Problem = Write out the full listing again. Make no alterations.

Data provided =
::::::

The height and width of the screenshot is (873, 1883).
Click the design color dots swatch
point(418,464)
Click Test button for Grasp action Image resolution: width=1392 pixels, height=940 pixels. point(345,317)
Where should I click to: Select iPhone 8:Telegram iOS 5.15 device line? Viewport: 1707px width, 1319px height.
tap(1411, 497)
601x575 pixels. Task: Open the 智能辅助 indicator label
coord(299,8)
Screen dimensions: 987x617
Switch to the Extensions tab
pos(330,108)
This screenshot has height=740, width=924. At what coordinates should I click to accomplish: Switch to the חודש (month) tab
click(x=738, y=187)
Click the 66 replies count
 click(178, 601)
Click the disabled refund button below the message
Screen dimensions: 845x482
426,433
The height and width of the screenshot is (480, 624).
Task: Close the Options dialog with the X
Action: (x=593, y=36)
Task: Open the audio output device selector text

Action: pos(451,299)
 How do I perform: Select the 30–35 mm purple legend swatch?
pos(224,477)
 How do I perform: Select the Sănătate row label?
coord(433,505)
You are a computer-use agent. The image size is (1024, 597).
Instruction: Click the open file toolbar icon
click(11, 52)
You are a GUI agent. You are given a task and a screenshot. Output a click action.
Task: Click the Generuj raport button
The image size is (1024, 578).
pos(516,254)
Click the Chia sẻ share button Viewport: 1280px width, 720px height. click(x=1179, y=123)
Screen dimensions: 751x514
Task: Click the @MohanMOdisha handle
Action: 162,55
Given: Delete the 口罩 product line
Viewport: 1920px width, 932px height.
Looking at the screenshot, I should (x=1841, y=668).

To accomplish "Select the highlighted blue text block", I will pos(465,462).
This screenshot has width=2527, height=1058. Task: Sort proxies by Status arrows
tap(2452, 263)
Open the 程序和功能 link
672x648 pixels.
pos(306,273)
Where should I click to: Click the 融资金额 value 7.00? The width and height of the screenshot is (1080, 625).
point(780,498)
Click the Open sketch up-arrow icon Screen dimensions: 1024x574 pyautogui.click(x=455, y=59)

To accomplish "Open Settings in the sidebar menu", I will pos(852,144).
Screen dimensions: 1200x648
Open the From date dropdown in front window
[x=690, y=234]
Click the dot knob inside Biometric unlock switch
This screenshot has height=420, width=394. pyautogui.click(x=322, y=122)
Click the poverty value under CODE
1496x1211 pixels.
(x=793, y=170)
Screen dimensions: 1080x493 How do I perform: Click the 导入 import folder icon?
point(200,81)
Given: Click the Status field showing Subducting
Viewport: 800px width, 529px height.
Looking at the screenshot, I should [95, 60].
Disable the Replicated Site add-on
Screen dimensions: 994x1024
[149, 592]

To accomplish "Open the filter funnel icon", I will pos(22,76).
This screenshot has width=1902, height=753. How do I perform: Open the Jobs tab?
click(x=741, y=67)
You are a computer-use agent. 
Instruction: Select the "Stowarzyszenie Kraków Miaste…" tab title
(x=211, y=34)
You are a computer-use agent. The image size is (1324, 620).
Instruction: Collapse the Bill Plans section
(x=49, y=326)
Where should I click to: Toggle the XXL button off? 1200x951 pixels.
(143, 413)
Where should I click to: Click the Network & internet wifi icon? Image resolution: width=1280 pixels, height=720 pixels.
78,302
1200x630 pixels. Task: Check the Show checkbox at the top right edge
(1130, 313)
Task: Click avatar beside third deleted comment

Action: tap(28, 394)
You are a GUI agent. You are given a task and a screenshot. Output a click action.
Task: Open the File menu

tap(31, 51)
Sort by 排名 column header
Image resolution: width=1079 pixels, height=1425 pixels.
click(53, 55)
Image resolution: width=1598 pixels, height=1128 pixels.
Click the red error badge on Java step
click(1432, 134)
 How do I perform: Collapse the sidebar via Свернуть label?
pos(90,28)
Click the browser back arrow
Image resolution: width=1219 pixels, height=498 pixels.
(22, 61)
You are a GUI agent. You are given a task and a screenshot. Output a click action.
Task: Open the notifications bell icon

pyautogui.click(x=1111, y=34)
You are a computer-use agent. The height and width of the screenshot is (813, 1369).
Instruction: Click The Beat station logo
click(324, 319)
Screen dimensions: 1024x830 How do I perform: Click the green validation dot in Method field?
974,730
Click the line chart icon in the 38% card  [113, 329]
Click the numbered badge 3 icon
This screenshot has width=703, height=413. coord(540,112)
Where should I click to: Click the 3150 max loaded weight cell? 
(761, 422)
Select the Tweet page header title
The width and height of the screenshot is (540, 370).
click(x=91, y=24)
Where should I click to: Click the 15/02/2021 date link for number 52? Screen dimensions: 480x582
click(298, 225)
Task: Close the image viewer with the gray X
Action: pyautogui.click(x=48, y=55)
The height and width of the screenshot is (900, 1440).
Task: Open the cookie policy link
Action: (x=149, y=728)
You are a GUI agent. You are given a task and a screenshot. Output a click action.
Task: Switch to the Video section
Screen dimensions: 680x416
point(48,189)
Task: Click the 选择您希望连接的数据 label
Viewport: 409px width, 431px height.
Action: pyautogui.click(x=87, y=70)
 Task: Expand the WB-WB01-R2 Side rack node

::::::

Task answer =
The height and width of the screenshot is (873, 1883).
Click the design color dots swatch
point(418,464)
Click Test button for Grasp action Image resolution: width=1392 pixels, height=940 pixels. point(345,317)
Where should I click to: Select iPhone 8:Telegram iOS 5.15 device line? Viewport: 1707px width, 1319px height.
tap(1411, 497)
601x575 pixels. Task: Open the 智能辅助 indicator label
coord(299,8)
Screen dimensions: 987x617
Switch to the Extensions tab
pos(330,108)
This screenshot has height=740, width=924. At what coordinates should I click to accomplish: Switch to the חודש (month) tab
click(x=738, y=187)
Click the 66 replies count
 click(178, 601)
Click the disabled refund button below the message
Screen dimensions: 845x482
426,433
The height and width of the screenshot is (480, 624).
Task: Close the Options dialog with the X
Action: (x=593, y=36)
Task: Open the audio output device selector text

Action: pos(451,299)
 How do I perform: Select the 30–35 mm purple legend swatch?
pos(224,477)
 How do I perform: Select the Sănătate row label?
coord(433,505)
You are a computer-use agent. The image size is (1024, 597).
Instruction: Click the open file toolbar icon
click(11, 52)
You are a GUI agent. You are given a task and a screenshot. Output a click action.
Task: Click the Generuj raport button
The image size is (1024, 578).
pos(516,254)
Click the Chia sẻ share button Viewport: 1280px width, 720px height. click(x=1179, y=123)
Screen dimensions: 751x514
Task: Click the @MohanMOdisha handle
Action: 162,55
Given: Delete the 口罩 product line
Viewport: 1920px width, 932px height.
Looking at the screenshot, I should (x=1841, y=668).

To accomplish "Select the highlighted blue text block", I will pos(465,462).
This screenshot has width=2527, height=1058. Task: Sort proxies by Status arrows
tap(2452, 263)
Open the 程序和功能 link
672x648 pixels.
pos(306,273)
Where should I click to: Click the 融资金额 value 7.00? The width and height of the screenshot is (1080, 625).
point(780,498)
Click the Open sketch up-arrow icon Screen dimensions: 1024x574 pyautogui.click(x=455, y=59)

To accomplish "Open Settings in the sidebar menu", I will pos(852,144).
Screen dimensions: 1200x648
Open the From date dropdown in front window
[x=690, y=234]
Click the dot knob inside Biometric unlock switch
This screenshot has height=420, width=394. pyautogui.click(x=322, y=122)
Click the poverty value under CODE
1496x1211 pixels.
(x=793, y=170)
Screen dimensions: 1080x493 How do I perform: Click the 导入 import folder icon?
point(200,81)
Given: Click the Status field showing Subducting
Viewport: 800px width, 529px height.
Looking at the screenshot, I should [95, 60].
Disable the Replicated Site add-on
Screen dimensions: 994x1024
[149, 592]

To accomplish "Open the filter funnel icon", I will pos(22,76).
This screenshot has width=1902, height=753. How do I perform: Open the Jobs tab?
click(x=741, y=67)
You are a computer-use agent. 
Instruction: Select the "Stowarzyszenie Kraków Miaste…" tab title
(x=211, y=34)
You are a computer-use agent. The image size is (1324, 620).
Instruction: Collapse the Bill Plans section
(x=49, y=326)
Where should I click to: Toggle the XXL button off? 1200x951 pixels.
(143, 413)
Where should I click to: Click the Network & internet wifi icon? Image resolution: width=1280 pixels, height=720 pixels.
78,302
1200x630 pixels. Task: Check the Show checkbox at the top right edge
(1130, 313)
Task: Click avatar beside third deleted comment

Action: tap(28, 394)
You are a GUI agent. You are given a task and a screenshot. Output a click action.
Task: Open the File menu

tap(31, 51)
Sort by 排名 column header
Image resolution: width=1079 pixels, height=1425 pixels.
click(53, 55)
Image resolution: width=1598 pixels, height=1128 pixels.
Click the red error badge on Java step
click(1432, 134)
 How do I perform: Collapse the sidebar via Свернуть label?
pos(90,28)
Click the browser back arrow
Image resolution: width=1219 pixels, height=498 pixels.
(22, 61)
You are a GUI agent. You are given a task and a screenshot. Output a click action.
Task: Open the notifications bell icon

pyautogui.click(x=1111, y=34)
You are a computer-use agent. The height and width of the screenshot is (813, 1369).
Instruction: Click The Beat station logo
click(324, 319)
Screen dimensions: 1024x830 How do I perform: Click the green validation dot in Method field?
974,730
Click the line chart icon in the 38% card  [113, 329]
Click the numbered badge 3 icon
This screenshot has width=703, height=413. coord(540,112)
Where should I click to: Click the 3150 max loaded weight cell? 
(761, 422)
Select the Tweet page header title
The width and height of the screenshot is (540, 370).
click(x=91, y=24)
Where should I click to: Click the 15/02/2021 date link for number 52? Screen dimensions: 480x582
click(298, 225)
Task: Close the image viewer with the gray X
Action: pyautogui.click(x=48, y=55)
The height and width of the screenshot is (900, 1440).
Task: Open the cookie policy link
Action: (x=149, y=728)
You are a GUI agent. You are given a task and a screenshot. Output a click action.
Task: Switch to the Video section
Screen dimensions: 680x416
point(48,189)
Task: Click the 选择您希望连接的数据 label
Viewport: 409px width, 431px height.
Action: pyautogui.click(x=87, y=70)
 Task: Expand the WB-WB01-R2 Side rack node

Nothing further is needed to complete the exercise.